- ASSIGNMENT
Set down exactly the lines that run from the one containing "Task: Click the Enhance button" to the end of the material below, both included, without pictures.

_ _ _ _ _ _ _

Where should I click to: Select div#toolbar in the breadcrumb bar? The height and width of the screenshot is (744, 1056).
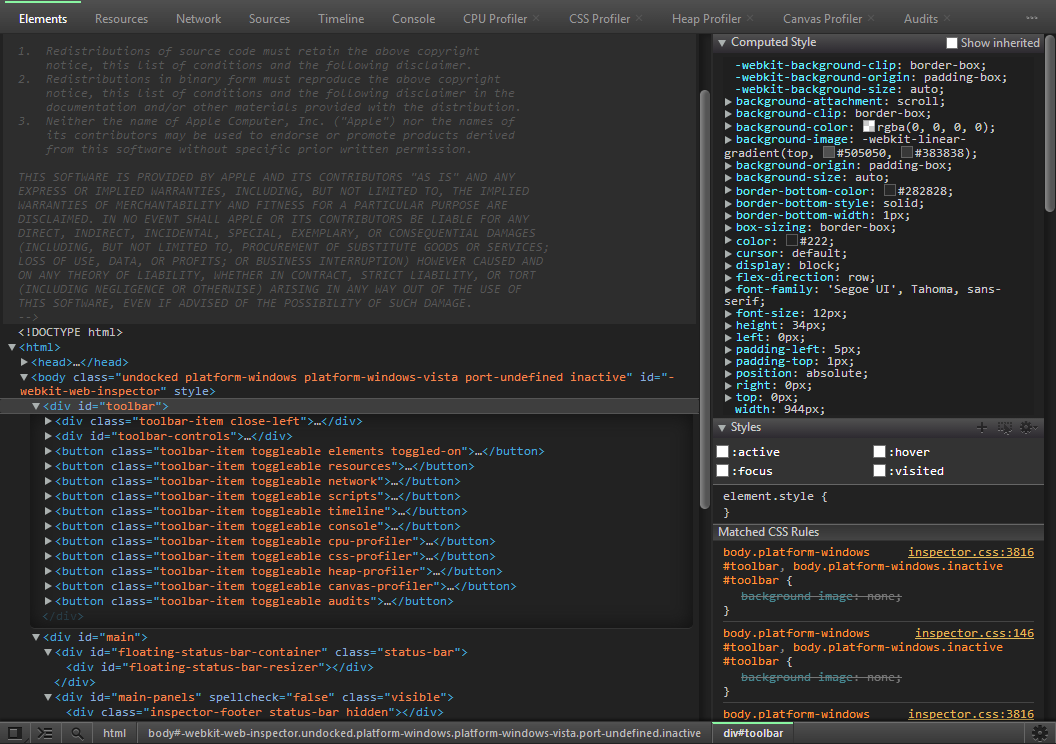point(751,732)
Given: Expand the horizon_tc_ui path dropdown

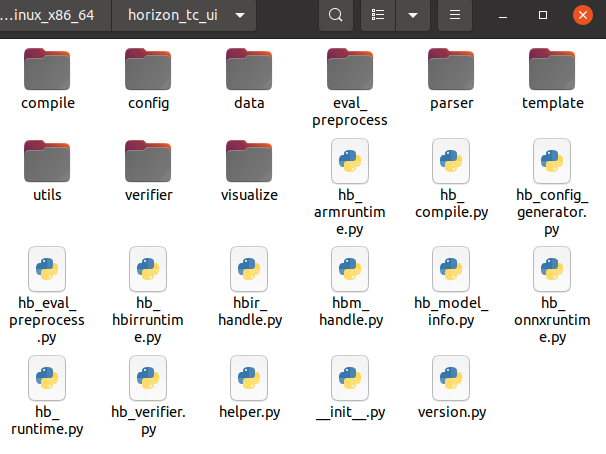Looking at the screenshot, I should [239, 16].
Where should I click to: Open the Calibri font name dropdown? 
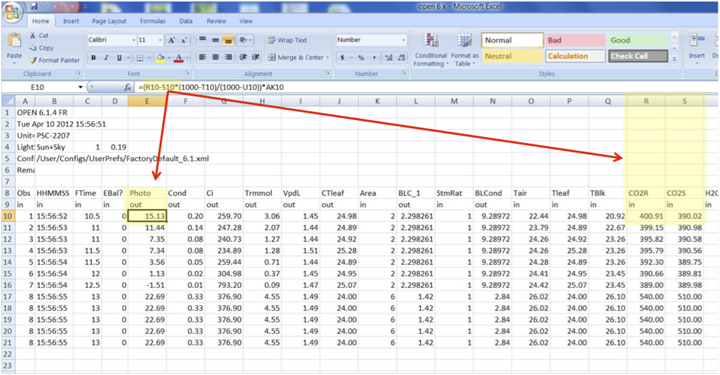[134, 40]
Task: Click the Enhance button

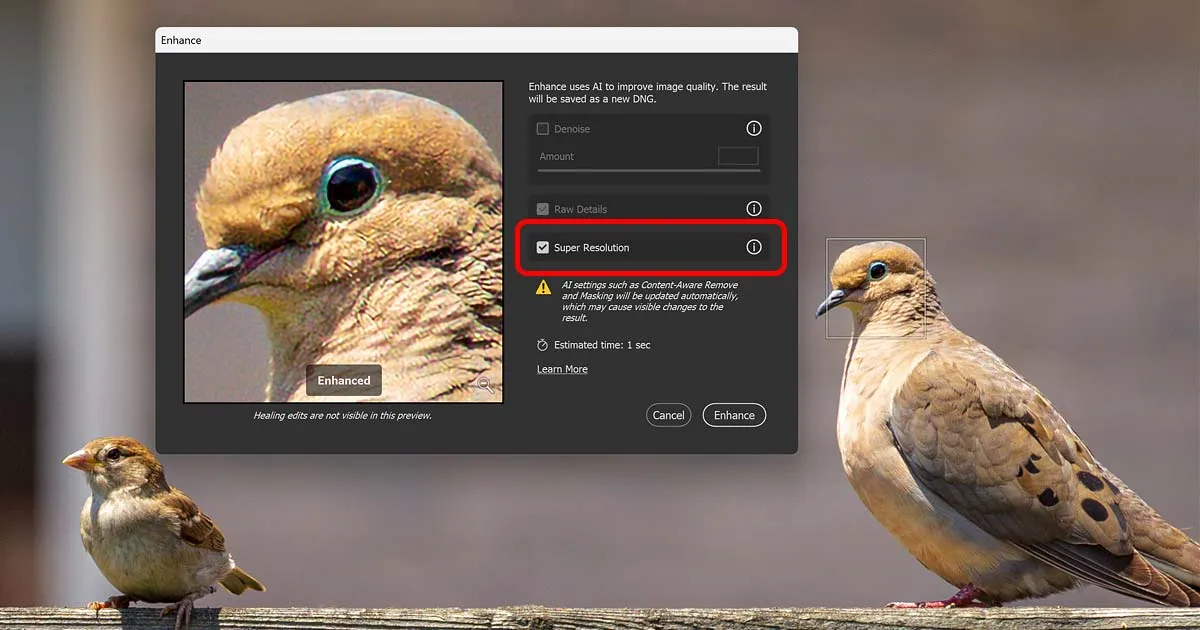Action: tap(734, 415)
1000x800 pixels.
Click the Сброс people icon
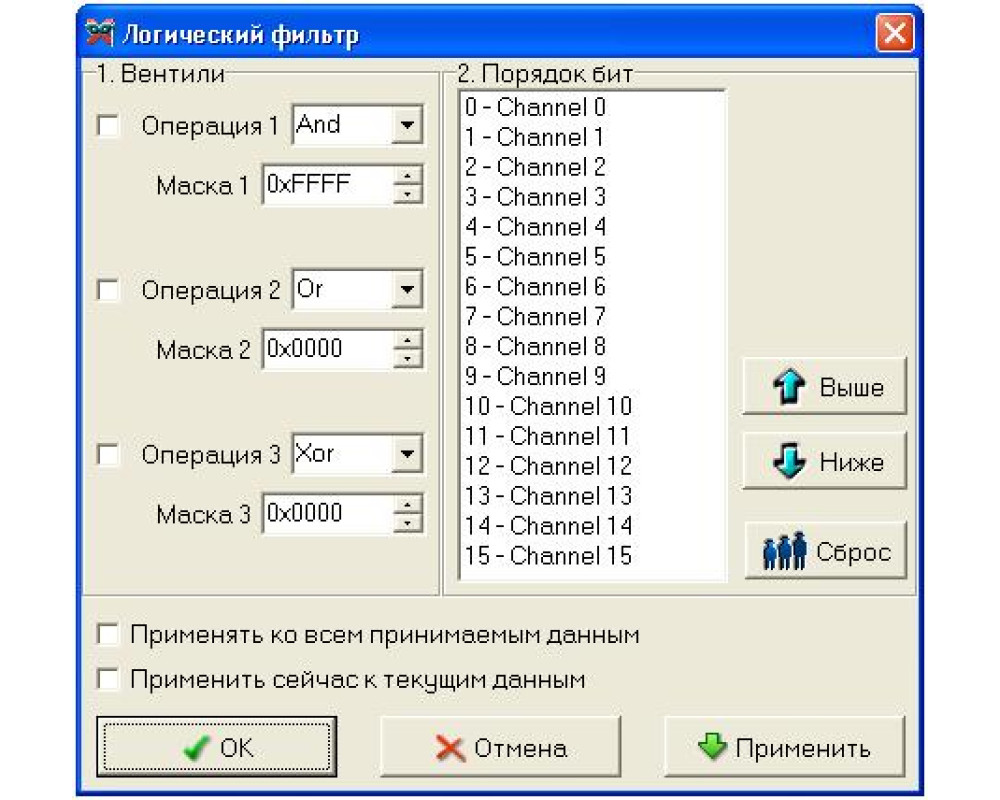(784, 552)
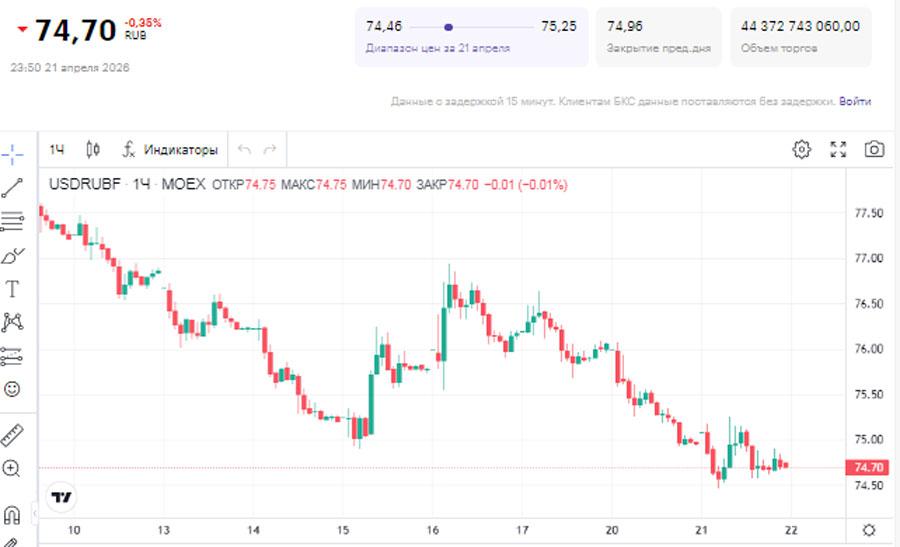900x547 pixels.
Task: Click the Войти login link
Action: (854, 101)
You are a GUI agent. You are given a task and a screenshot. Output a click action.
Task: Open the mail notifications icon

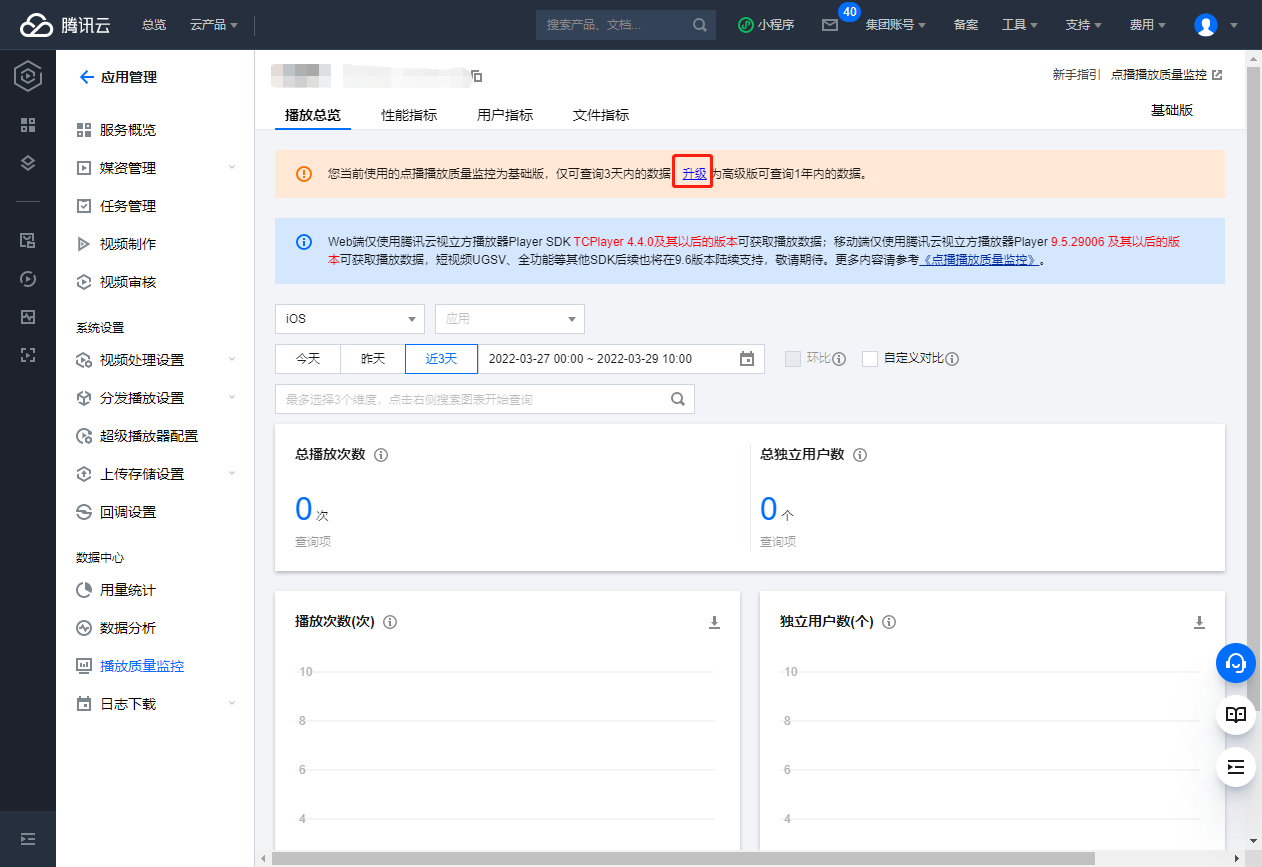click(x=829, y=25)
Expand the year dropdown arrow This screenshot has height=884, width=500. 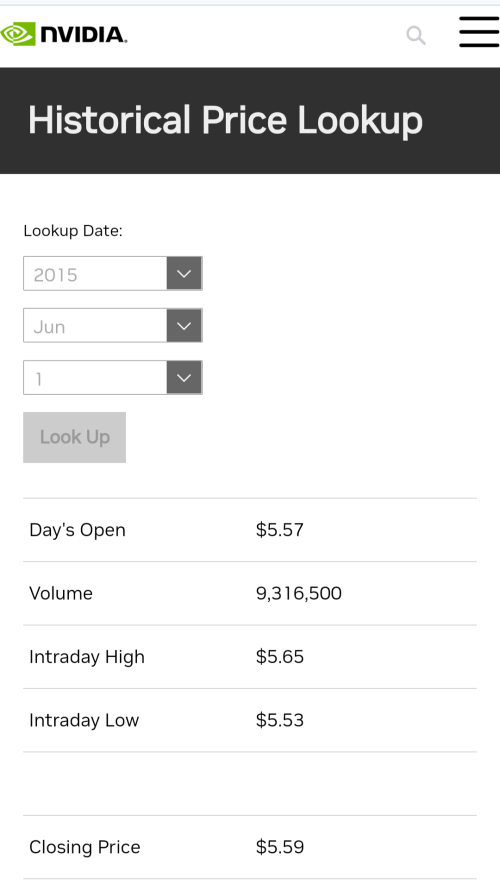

_ _ _ _ _ _ _

- ANSWER FOR THE TASK
Task: Click the Enhance button

Action: tap(734, 415)
1000x800 pixels.
Click the Сброс people icon
(784, 552)
900x547 pixels.
Task: Click the Войти login link
Action: (854, 101)
You are a GUI agent. You are given a task and a screenshot. Output a click action.
Task: Open the mail notifications icon

click(x=829, y=25)
Expand the year dropdown arrow This screenshot has height=884, width=500. 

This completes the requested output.